I am writing this post while sitting in the Café Strada near the Berkeley campus and as usual the café is crowded with students doing their homework. Next to me are three young women animatedly discussing their answers to a social studies question on welfare benefits. I long to interrupt their discussion and tell them about the forgotten man.
Those of you familiar with the phrase ‘the forgotten man’ will probably associate it with Franklin D. Roosevelt, who invoked it in a 1932 radio address when he spoke about “the forgotten man at the bottom of the economic pyramid.” However the phrase was originally used by Yale University Professor William Graham Sumner to mean something quite different. In a book published in 1876 Sumner wrote:
“As soon as A observes something which seems to him wrong, from which X is suffering, A talks it over with B, and A and B then propose to get a law passed to remedy the evil and help X. Their law always proposes to determine what C shall do for X, or, in better case, what A, B, and C shall do for X… What I want to do is to look up C… I call him the forgotten man… He is the man who never is thought of.”
Nowadays A is probably a lobbying group or think tank and B a political entity. A and B usually decide that X’s problem can only be solved if they use C’s resources. When C is compelled to hand over money to B to help X, C is upset and with good reason. After all, C has tried very hard to live within his means, always making sure that he spends less than he earns. This is no easy task as he has had to learn to delay gratification now for the sake of future security. He knows that by doing so he will have more to spend in the future and if the future does not turn out quite as he expects, he will have a financial cushion to fall back upon. Now C has learned that his savings are to be used to support X, who was unable to delay gratification. C believes that if he had ever thought that someone would be available to bail him out of life’s misfortunes, then he would not have struggled so hard to acquire the habits of diligence and thrift that have served him so well. Of course, nobody pays any attention to C. He is the forgotten man.

DIRECTIVE: Condense the paragraph of the forgotten man post that begins "Nowadays A is probably" into a short bulleted list that keeps its main facts.

GIVEN ENTRIES:
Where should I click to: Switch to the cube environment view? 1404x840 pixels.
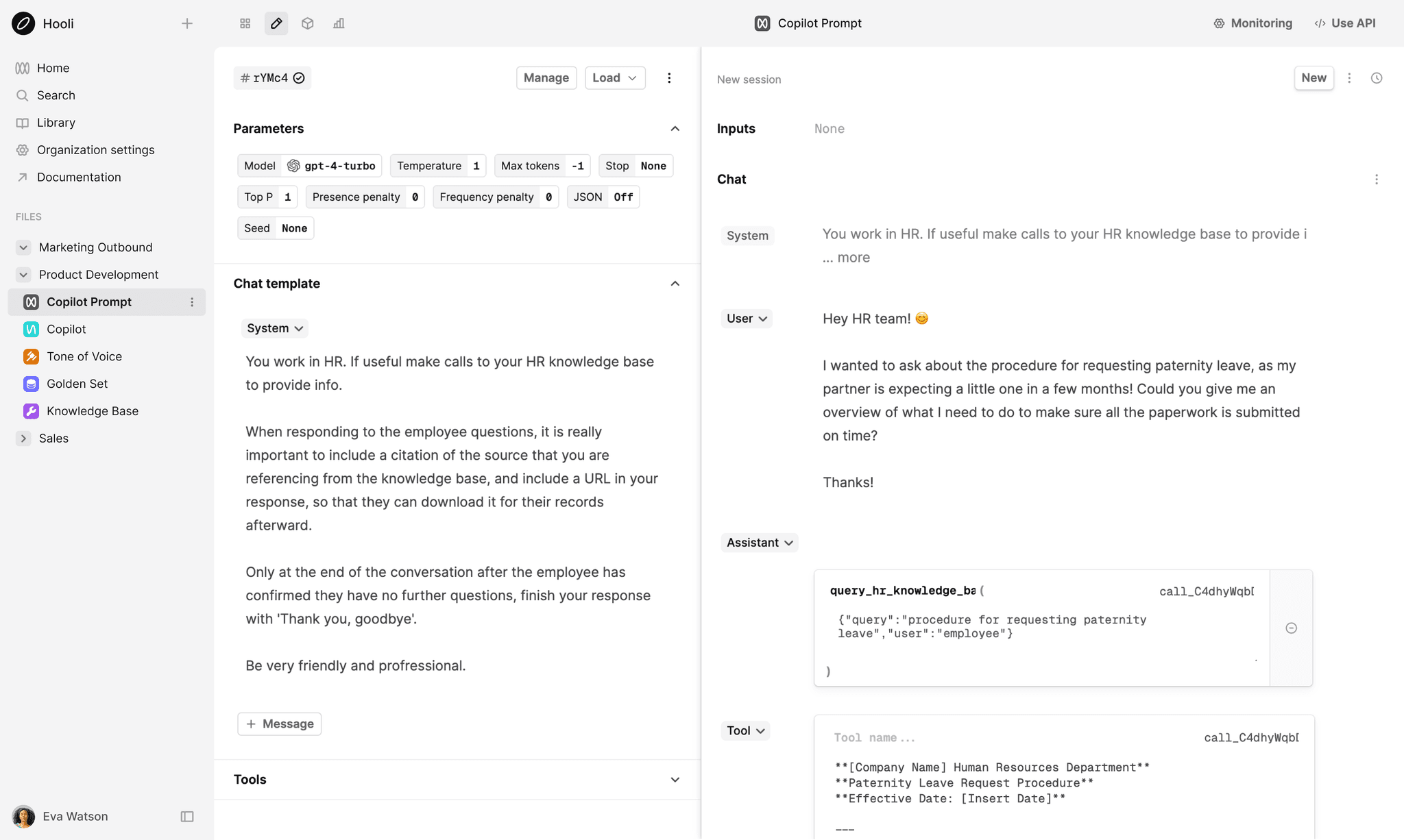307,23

==

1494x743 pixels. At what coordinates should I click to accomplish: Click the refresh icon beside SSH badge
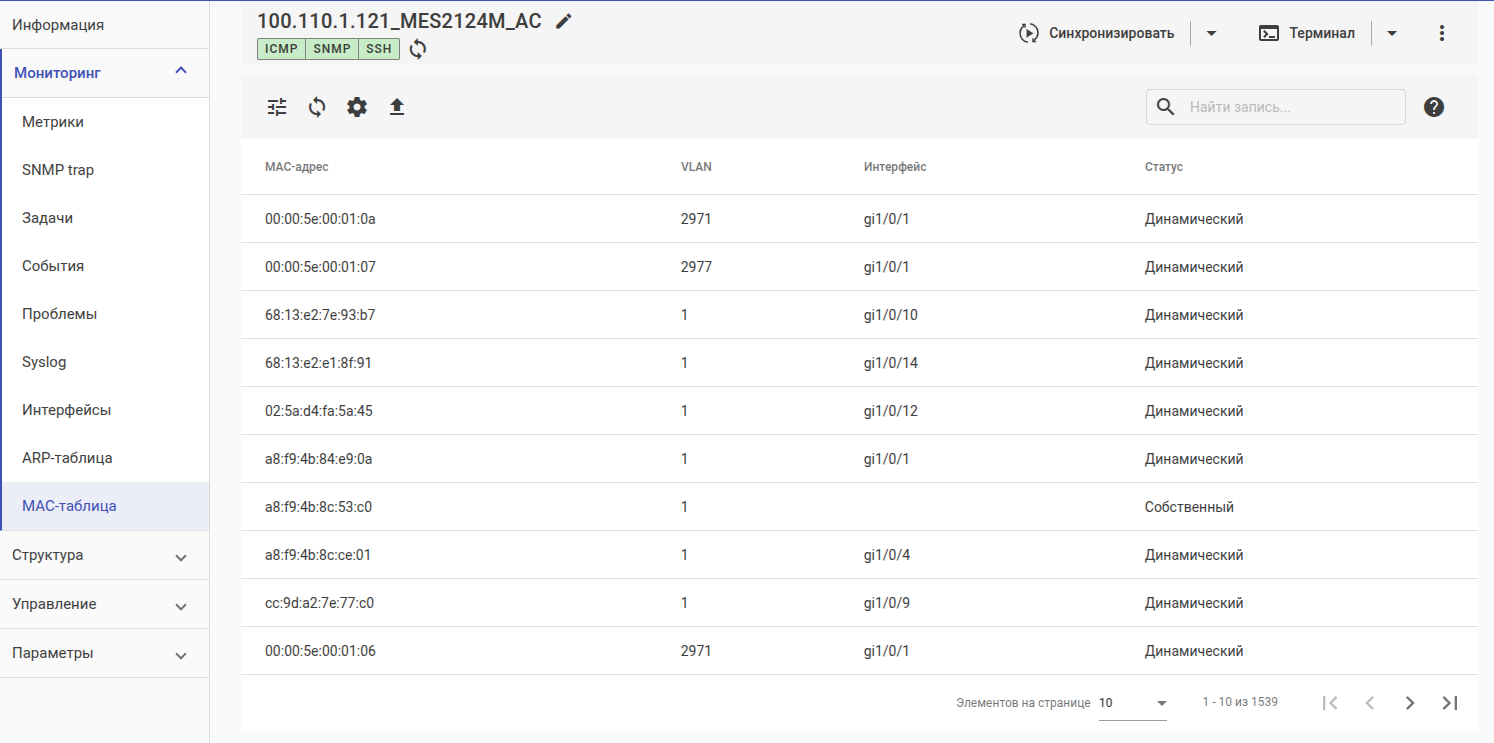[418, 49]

TASK SOLUTION:
- Today A is probably a lobbying group or think tank, and B a political entity.
- A and B usually decide that X's problem can only be solved with C's resources.
- C is forced to hand money to B to help X and is upset, with good reason.
- C has worked hard to live within his means and spend less than he earns, delaying gratification for future security and a financial cushion.
- Now his savings are to support X, who could not delay gratification.
- C believes that if he had ever expected to be bailed out, he would not have struggled so hard to build habits of diligence and thrift.
- Nobody pays attention to C. He is the forgotten man.